On Tue, Mar 15, 2011 at 08:39:07AM +0000, Wayne Stallwood wrote:
On 13/03/11 13:57, Chris G wrote:
I'm just beginning to dip my toe(s) into moving recorded music and other such things (e.g. radio programmes) onto a computer or computers.
One thing I'd prefer is to be able to keep all the files in a directory hierarchy of my own making rather than using a media player's own way of doing things.
I tried various things until I settled on mpd + client of choice
Also unlike others such as Amarok (which will do what you want as long as you tell it to not reorganise files) it isn't a resource hog and if you grow tired of the user interface you just use a different one without having to rebuild indexes, hell you can even have multiple interfaces connected at the same time.
For the client side I would say that Ario is probably the best GUI client and ncmpcpp is the best text mode one, I pretty much always use ncmpcpp as I can just tuck it away somewhere in a terminal window and once you have memorised the key commands it is just lovely to use.
How does most media player type software handle this?

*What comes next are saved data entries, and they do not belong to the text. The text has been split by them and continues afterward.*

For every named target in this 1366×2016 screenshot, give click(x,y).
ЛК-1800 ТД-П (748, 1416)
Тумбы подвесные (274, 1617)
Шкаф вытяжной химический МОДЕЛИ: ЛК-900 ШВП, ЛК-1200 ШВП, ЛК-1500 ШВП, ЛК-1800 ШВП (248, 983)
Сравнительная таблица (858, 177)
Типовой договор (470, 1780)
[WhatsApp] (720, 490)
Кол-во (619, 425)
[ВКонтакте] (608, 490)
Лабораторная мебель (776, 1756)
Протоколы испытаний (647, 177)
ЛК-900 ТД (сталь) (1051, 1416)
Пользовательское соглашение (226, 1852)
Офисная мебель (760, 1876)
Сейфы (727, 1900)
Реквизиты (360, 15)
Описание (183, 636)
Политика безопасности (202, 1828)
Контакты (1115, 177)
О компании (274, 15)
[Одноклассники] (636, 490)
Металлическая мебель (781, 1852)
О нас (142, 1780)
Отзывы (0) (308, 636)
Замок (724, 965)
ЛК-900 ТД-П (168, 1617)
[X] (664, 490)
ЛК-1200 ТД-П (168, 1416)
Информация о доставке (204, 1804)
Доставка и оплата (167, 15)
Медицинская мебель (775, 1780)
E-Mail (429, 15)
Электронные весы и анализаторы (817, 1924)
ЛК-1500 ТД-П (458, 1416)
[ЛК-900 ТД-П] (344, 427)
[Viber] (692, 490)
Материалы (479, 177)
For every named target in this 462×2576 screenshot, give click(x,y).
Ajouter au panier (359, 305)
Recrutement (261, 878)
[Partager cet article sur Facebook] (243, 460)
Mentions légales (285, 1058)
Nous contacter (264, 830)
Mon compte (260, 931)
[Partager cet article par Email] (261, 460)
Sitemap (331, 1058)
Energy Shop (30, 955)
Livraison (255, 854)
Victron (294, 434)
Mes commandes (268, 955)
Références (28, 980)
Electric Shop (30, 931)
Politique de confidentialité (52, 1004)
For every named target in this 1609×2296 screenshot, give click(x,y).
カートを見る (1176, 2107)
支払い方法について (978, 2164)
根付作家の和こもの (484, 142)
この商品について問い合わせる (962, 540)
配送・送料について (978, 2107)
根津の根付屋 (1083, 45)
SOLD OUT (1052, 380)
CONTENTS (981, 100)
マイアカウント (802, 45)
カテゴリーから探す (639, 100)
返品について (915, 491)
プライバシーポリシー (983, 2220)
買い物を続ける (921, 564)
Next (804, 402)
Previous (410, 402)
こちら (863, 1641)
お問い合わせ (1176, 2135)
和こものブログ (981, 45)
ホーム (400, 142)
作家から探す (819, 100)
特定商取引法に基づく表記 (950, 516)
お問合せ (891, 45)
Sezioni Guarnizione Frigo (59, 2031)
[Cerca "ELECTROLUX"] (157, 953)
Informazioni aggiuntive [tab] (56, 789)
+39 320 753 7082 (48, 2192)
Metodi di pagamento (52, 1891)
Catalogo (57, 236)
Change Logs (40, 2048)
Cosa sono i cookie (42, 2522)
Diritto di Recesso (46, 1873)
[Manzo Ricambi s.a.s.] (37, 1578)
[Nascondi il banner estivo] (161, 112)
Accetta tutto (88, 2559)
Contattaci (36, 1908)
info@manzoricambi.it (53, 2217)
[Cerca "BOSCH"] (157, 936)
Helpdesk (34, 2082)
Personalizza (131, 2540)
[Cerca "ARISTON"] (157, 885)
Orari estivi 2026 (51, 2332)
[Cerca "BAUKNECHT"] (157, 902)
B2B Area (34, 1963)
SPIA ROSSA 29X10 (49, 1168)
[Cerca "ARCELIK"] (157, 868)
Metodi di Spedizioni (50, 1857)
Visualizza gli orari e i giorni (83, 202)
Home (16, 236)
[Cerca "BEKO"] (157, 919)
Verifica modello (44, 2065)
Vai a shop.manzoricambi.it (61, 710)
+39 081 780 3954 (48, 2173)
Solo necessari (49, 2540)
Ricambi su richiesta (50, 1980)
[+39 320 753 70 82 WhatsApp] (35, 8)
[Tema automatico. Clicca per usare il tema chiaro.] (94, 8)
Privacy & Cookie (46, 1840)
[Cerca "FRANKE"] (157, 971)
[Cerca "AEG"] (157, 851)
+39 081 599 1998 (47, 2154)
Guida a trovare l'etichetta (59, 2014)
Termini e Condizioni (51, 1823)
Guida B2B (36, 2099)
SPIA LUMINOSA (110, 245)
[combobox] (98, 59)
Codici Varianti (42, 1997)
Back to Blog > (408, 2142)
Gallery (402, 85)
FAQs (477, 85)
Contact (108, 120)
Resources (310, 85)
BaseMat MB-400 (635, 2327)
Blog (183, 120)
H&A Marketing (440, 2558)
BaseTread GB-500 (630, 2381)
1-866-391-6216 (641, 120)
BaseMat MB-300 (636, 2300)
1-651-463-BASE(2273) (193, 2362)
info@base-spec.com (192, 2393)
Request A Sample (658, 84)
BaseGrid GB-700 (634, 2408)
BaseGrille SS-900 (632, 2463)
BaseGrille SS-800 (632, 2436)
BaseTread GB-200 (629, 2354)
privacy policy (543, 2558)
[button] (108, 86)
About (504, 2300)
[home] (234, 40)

If you point them at a hierarchy full of sound files do they build their own indexes from the shape of the hierarchy and the content (as in genre information etc.) of the files or what?
Yes that's generally how they work, most of them won't reorganise the file structure unless you tell them to
Thanks for all that information, at the very least it gives me somewhere to start and the mpd + client approach sounds a good idea to me.